Wednesday, January 8, 2014

James Baldwin to his nephew

This is the crime of which I accuse my country and my countrymen, and for which neither I nor time nor history will ever forgive them, that they have destroyed and are destroying hundreds of thousands of lives and do not know it and do not want to know it. ... It is their innocence which constitutes the crime. ... This innocent country set you down in a ghetto in which, in fact, it intended that you should perish. The limits of your ambition were, thus, expected to be set forever. You were born into a society which spelled out with brutal clarity, and in as many ways as possible, that you were a worthless human being.

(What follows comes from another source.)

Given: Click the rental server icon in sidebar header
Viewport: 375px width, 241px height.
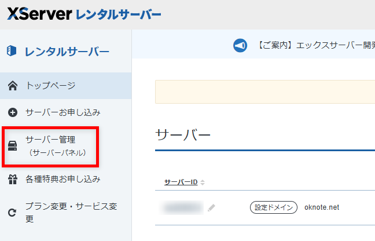Looking at the screenshot, I should click(12, 52).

You were not expected to aspire to excellence: You were expected to make peace with mediocrity. .. You have, and many of us have, defeated this intention; and by a terrible law, a terrible paradox, those innocents who believed that your imprisonment made them
safe are losing their grasp on reality. But those men are your Brothers-your lost, younger Brothers. And if the word integration means anything, this is what it means; that we, with love, shall force our Brothers
to see themselves as they are, to cease fleeing from reality and begin to change it. For this is your home, my friend, do not be driven from it; great men and women have done great things here, and will again, and we can make America what it must become. It will be hard, but you
come from sturdy, peasant stock, men who picked cotton and damned rivers and built railroads, and in the teeth of the most terrifying odds, achieved an unassailable and monumental dignity; you come from a long line of great poets since Homer. One of them said, "The very time I thought I was lost, my dungeon shook and my chains fell off. ... We
can not be free till they are free! God bless you, and Godspeed!